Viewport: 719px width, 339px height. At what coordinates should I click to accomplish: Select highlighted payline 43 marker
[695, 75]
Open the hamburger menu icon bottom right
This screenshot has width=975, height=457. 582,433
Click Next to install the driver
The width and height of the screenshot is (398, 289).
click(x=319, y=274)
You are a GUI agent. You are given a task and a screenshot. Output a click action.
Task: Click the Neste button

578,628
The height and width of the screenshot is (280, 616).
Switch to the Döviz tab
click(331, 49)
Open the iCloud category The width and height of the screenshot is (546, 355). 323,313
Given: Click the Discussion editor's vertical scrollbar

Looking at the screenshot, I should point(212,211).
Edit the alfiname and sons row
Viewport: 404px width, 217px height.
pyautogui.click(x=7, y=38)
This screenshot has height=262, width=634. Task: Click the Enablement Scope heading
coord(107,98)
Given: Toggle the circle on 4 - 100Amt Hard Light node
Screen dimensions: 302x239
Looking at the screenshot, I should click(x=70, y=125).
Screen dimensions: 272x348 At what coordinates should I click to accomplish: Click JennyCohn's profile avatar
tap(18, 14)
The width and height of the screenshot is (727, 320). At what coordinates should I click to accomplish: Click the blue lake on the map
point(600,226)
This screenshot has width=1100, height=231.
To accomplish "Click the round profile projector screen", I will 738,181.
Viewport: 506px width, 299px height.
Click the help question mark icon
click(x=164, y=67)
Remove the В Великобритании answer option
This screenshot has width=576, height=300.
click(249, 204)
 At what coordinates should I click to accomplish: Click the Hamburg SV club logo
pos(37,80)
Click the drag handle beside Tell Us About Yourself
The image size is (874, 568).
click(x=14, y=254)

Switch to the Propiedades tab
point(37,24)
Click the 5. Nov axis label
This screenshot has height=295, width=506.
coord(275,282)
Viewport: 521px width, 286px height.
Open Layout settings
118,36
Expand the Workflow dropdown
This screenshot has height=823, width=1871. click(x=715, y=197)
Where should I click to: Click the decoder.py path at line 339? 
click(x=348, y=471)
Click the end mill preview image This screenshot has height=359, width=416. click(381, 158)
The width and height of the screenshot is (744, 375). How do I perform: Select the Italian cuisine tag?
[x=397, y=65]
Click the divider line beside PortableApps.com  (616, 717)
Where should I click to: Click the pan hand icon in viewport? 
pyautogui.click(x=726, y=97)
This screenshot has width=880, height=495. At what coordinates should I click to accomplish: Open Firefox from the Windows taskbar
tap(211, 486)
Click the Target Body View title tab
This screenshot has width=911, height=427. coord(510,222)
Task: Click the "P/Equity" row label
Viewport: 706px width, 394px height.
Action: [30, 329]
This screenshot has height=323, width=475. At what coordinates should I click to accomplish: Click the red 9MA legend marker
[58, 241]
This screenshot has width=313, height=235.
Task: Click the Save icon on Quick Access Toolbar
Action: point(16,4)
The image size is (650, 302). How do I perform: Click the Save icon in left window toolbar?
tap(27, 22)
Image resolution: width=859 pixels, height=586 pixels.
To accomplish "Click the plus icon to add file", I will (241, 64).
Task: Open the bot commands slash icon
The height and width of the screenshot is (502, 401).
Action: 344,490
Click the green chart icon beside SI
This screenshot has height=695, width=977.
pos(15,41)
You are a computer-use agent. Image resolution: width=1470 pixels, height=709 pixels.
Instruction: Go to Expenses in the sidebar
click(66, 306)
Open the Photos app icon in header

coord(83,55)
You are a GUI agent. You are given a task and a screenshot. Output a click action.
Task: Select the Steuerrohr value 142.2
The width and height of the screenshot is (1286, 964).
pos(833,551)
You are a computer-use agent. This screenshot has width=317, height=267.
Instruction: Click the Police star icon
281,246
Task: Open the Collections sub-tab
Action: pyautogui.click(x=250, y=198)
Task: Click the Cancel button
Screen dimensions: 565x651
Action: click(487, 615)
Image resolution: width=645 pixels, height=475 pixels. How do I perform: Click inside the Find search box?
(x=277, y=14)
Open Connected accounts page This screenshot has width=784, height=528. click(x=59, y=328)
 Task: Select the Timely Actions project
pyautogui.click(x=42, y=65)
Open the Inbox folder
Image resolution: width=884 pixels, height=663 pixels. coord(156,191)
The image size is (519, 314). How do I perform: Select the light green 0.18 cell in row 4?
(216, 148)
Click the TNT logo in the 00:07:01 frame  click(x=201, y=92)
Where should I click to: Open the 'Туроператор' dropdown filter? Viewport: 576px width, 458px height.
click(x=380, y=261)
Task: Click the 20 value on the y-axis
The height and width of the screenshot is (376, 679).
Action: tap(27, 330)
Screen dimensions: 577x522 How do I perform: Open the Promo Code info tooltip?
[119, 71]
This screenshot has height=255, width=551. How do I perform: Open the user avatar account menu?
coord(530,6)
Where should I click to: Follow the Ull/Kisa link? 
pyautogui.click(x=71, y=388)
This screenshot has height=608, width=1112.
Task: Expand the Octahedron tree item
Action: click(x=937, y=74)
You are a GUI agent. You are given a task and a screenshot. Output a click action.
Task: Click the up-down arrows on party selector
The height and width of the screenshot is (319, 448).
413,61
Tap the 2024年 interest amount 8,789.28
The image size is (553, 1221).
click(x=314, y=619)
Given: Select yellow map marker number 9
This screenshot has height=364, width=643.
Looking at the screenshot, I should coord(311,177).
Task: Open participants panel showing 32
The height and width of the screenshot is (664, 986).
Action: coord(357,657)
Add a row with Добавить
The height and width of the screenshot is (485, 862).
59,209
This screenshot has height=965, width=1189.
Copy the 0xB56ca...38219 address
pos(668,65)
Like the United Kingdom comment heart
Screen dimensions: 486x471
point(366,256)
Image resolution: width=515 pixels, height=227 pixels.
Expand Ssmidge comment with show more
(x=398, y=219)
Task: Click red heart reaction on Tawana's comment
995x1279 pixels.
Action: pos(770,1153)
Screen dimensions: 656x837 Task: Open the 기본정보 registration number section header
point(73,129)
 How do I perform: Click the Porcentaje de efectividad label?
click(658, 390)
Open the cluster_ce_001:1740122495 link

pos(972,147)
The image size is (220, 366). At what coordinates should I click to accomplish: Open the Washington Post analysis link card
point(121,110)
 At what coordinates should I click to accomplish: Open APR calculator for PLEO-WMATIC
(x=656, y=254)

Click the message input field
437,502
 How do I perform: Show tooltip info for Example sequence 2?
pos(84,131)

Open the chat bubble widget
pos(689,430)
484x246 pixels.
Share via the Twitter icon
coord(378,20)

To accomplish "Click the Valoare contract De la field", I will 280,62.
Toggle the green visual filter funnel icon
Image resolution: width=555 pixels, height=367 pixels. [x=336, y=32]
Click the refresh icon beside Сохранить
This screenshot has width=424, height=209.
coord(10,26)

==*==

Count the lines in these records that hold the string "computer". Only the number is wanted.

* **Response box**: 2